The deal is, there are about seven designers and four photographers that decide what they’d like to look at and photograph this season, and they dictate this as fashion. That’s it. Totally capricious. And then we as consumers are supposed to run out and buy whatever it is they’re selling to keep them in business.

The truth is, though, that even if we’re supposed to believe, contrary to what our evolutionary programming tells us, that emaciated women are more attractive than healthy ones, it has been my experience that the male brain is hardwired for response to curves, no matter what those designers and photographers say. Having a certain fashionable look might have an appeal of sorts, but look at the enduring hotties of all time: Marilyn Monroe, for example, and our guest star, Sophia Loren. Yeah, smoldering and curvy all over. Twiggy? What the hell has she done lately? Do we even know? Salome, hot enough to get John the Baptist whacked, you think she had celery and Evian for breakfast?! Here’s something else alarming: those runway models who appear to be at least mildly curvy under that underwear? Those are shoulder pads. I kid you not. These women are using artificial padding to fill out underwear in place of the curves they have starved off their own bodies.

How do I know what goes on inside models’ undergarments? I confess I had a flirtation with modeling in my early mid teens. Why? Honestly, I was afraid I was ugly. When I walked into a modeling agent’s office at 14 and she told me I had a beautiful face, great coloring and the perfect shoulders for modeling furs, I felt valued in a way I never had before. That was the beginning. The end was recovering from a years-old eating disorder in my mid-20s. So I’m not just bent out of shape about this because I’d like Brooke to realize she’s gorgeous. It’s informed, and it’s personal.
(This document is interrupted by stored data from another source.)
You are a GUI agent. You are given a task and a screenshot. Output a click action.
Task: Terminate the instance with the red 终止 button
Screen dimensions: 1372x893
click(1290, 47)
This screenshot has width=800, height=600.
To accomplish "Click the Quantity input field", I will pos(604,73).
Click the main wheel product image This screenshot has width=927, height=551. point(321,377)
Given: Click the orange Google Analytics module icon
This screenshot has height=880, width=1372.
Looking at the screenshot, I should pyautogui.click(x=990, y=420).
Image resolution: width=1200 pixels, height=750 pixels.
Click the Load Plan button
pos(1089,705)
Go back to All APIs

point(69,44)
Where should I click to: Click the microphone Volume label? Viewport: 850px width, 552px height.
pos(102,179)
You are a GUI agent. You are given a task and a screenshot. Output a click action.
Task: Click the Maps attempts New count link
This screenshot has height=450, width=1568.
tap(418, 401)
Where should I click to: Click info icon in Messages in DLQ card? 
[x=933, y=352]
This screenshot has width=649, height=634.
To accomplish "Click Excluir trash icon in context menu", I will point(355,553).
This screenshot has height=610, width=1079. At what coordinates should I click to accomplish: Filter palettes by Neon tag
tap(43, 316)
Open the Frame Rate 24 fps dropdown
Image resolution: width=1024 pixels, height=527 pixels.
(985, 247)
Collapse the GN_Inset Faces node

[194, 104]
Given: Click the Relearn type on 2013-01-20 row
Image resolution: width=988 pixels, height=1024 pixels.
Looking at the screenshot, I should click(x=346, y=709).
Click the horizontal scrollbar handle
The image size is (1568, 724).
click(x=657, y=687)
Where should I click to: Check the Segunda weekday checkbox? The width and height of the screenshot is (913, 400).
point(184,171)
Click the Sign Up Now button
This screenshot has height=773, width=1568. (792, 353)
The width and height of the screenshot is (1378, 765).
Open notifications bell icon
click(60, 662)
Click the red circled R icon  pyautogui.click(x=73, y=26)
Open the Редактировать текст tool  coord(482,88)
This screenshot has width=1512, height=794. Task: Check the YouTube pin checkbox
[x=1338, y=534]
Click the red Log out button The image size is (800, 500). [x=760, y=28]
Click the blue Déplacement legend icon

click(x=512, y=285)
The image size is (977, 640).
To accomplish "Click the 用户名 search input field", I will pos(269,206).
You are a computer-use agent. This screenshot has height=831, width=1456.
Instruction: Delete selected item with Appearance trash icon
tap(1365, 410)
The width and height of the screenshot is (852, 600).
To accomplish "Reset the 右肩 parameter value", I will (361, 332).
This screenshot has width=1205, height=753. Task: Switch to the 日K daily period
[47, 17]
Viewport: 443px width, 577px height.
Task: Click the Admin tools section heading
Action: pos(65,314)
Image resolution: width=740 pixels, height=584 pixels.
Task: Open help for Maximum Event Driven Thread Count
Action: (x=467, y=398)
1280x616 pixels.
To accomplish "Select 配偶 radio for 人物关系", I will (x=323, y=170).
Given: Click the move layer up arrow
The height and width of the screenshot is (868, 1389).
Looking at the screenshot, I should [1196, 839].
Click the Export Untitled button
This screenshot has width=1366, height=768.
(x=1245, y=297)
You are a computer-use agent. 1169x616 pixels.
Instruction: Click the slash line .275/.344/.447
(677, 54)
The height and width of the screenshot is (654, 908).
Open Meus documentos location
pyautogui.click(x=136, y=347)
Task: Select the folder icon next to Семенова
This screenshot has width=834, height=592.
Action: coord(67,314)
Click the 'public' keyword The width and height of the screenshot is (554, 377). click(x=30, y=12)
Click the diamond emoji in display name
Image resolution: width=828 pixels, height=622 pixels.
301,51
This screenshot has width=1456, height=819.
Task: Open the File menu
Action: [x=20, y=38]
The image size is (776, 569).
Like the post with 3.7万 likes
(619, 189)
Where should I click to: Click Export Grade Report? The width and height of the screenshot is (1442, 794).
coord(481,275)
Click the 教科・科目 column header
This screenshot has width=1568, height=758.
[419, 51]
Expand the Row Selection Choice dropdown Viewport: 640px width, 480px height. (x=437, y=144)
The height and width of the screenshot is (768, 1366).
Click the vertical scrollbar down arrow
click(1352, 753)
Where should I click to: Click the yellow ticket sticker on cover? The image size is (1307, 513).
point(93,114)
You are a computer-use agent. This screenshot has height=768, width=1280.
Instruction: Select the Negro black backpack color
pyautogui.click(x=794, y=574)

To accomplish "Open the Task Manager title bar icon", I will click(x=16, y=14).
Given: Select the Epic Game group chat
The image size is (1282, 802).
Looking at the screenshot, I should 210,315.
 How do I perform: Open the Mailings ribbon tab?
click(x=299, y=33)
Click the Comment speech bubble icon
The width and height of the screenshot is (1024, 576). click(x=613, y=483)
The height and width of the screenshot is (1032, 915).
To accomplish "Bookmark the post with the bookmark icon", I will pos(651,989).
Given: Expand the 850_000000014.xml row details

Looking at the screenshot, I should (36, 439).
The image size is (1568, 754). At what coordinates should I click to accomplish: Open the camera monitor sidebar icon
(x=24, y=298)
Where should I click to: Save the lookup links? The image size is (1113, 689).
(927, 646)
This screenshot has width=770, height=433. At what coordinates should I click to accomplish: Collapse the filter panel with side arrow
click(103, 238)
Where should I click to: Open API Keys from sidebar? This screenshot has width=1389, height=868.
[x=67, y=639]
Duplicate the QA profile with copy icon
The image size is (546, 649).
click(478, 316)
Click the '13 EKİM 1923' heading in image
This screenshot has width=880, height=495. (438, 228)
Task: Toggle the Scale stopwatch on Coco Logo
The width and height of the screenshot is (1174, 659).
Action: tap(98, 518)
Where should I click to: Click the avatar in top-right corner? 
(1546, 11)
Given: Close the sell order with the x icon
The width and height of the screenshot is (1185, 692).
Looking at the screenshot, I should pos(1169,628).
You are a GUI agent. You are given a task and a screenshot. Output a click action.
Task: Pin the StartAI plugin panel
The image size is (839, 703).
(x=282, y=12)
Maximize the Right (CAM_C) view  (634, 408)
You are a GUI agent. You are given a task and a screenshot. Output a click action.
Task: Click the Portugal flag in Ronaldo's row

So here’s the second secret. Being beautiful doesn’t have a damn thing to do with what products you buy, and being sexy doesn’t even have anything to do what what you look like. Take Mata Hari for instance. Ever seen a picture of her? Oof, kinda horsey. If she were to go into a fashion photographer’s office looking for portfolio work, he would tell her she’s “too short,” the polite industry kiss-off for being unworkably unattractive. Yet, she is regarded as the epitome of the alluring female spy. Her lovers were a who’s who of powerful men who could have pretty much any women they wanted, and did. And they didn’t just want her because of her dancing skills. They loved her and trusted her with things as sensitive as the military secrets of their nations (which she promptly sold, of course, but that’s not the point).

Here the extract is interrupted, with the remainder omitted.